In many ways, producing is Hollywood’s Ur-profession — the calling that built the industry. It’s the hidden hand behind so much of what makes Hollywood great. While the artists get the attention, it is the producers who separate us from the animals, taking the swirl of artistry and putting it on solid ground.
It may be the most valuable of professions, but it is also the most misunderstood, starting with its very name which is claimed by all manner of dilettantes, glad-handers and charlatans who populate the margins of the industry.
It’s also a profession increasingly under assault in these times of pullback.
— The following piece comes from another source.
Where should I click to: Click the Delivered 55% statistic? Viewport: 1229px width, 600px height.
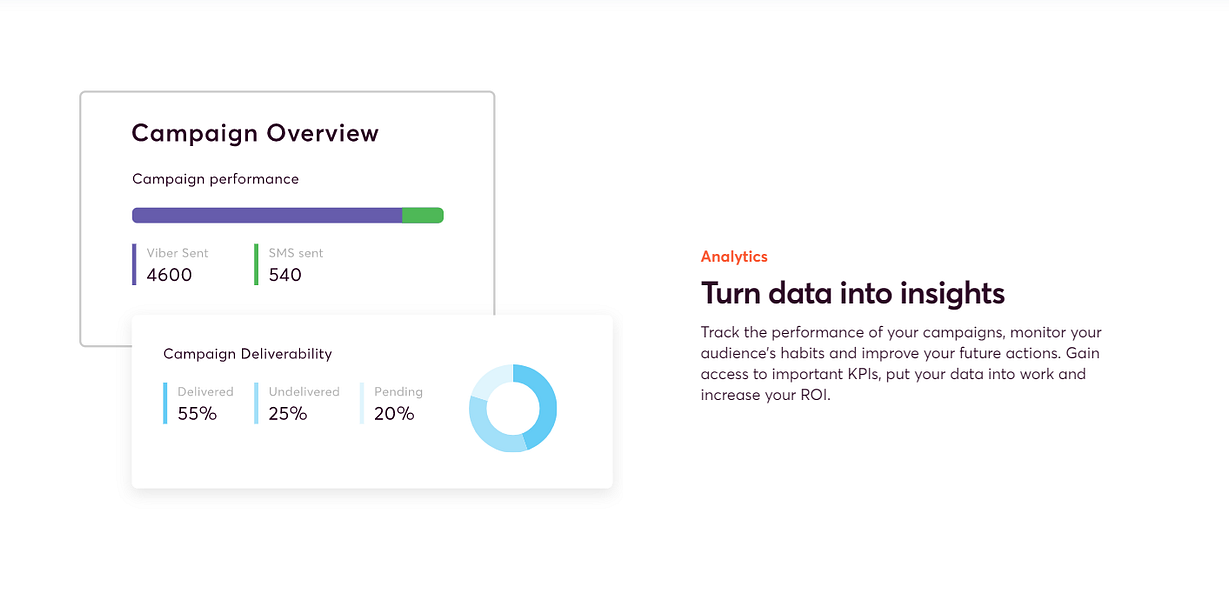point(198,413)
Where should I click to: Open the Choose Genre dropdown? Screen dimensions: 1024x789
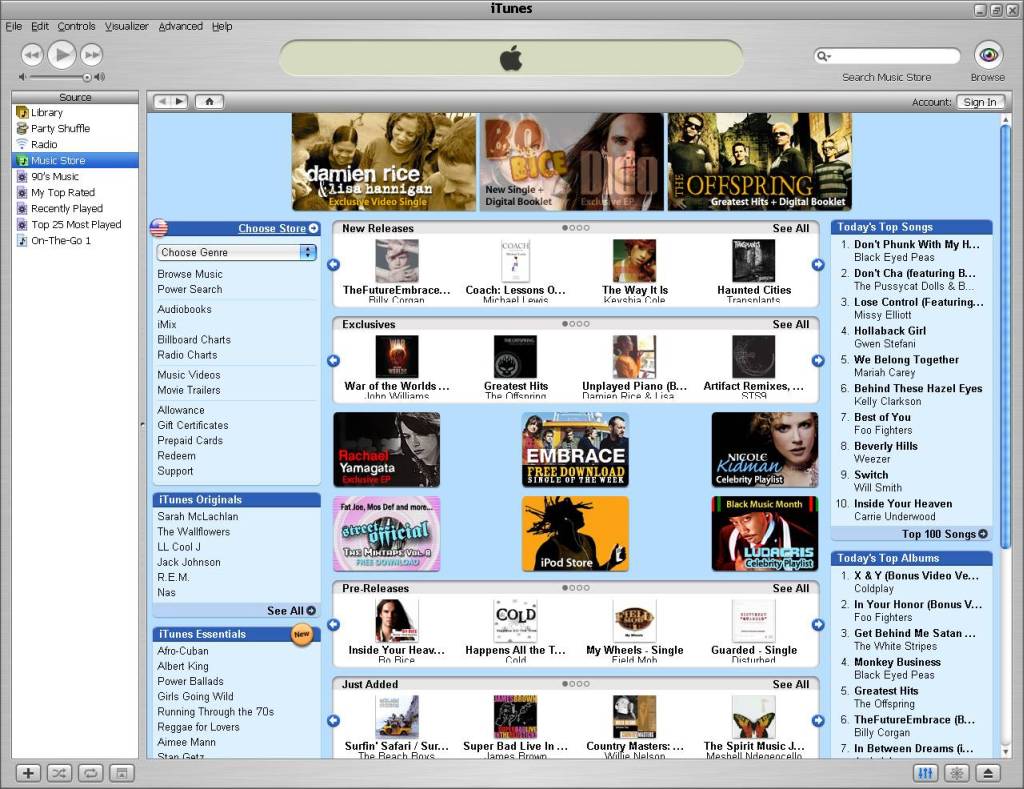[236, 252]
The skills of a producer are often underappreciated, and this is evident when studios, looking to cut every possible corner, look to squeeze more out of their budgets.
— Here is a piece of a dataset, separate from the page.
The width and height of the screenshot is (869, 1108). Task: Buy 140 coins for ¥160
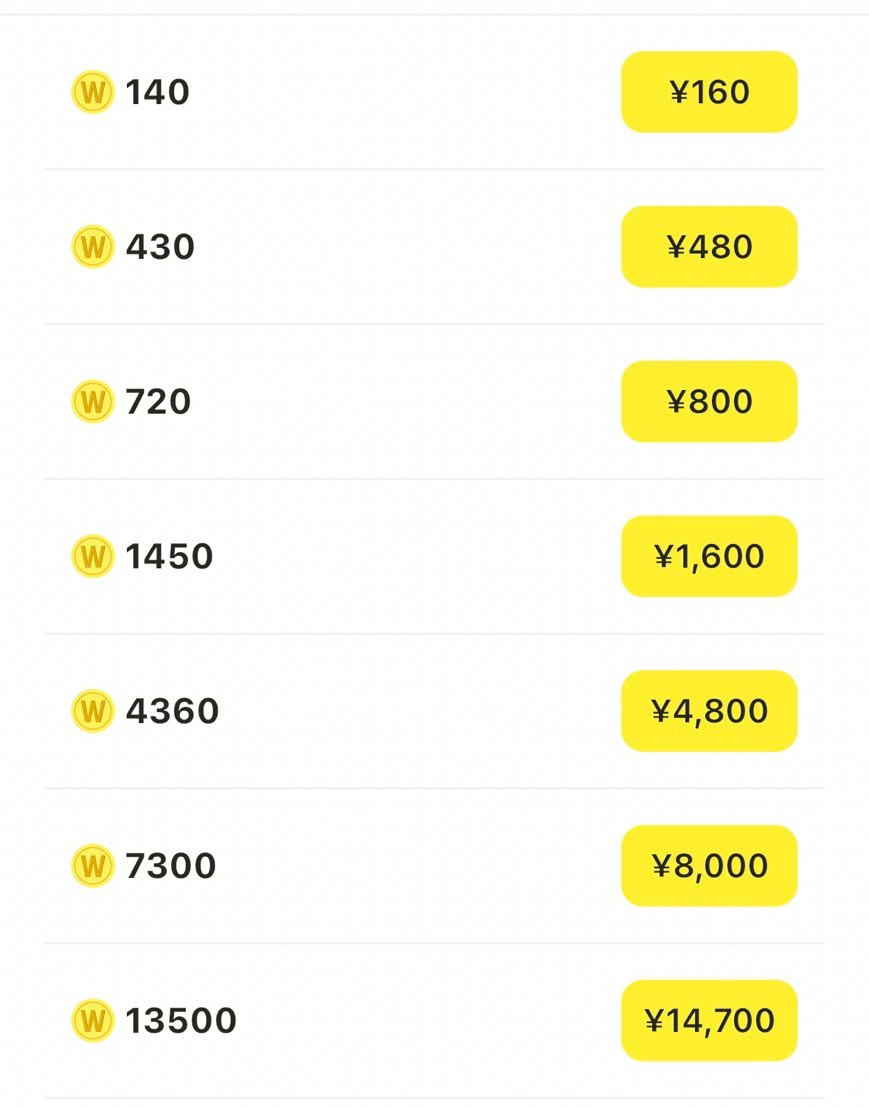point(709,92)
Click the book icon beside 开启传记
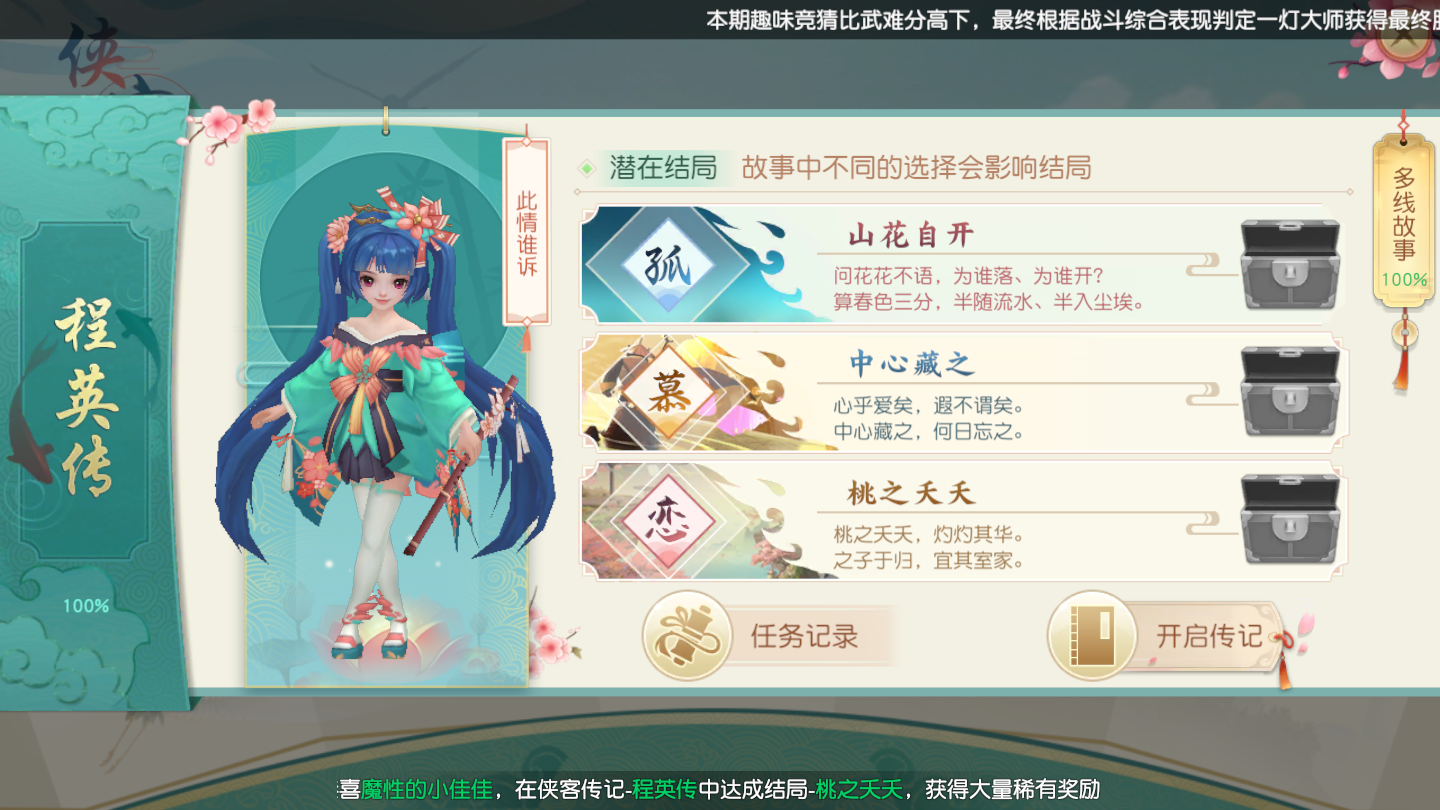The width and height of the screenshot is (1440, 810). click(1090, 636)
So who are these people? From Jerry Bruckheimer to a billionaire’s nephew to the indie stalwarts trying to scrape together enough for camera rentals, what makes these people take on all the work for none of the glory and increasingly less of the rewards?
Here’s our field guide to your producers.
I. The Dilettantes
There are the producers who make things, the ones who get the PGA moniker, and then there are . . . lots of other people who show up in the credits with ‘producer’ in front of their name. The billionaires, the billionaires’ offspring, the Hollywood Wives, the person who passed a book along to someone else, the lawyer who let the team use his conference room for a meeting . . .
If you come to Hollywood and you’ve got money but no particular skills . . . or if you’re skill is being a Yenta, bringing people together and doing little after that, then what do you call yourself? Certainly not a director or a writer, or an executive, or an agent. So you’re a producer.
In a perfect world, there would be another term for all those people who helped a project along in some way but weren’t there on set solving problems, keeping the trains running. But in this world, the credit they want, the one that helps get them involved, is “Producer.”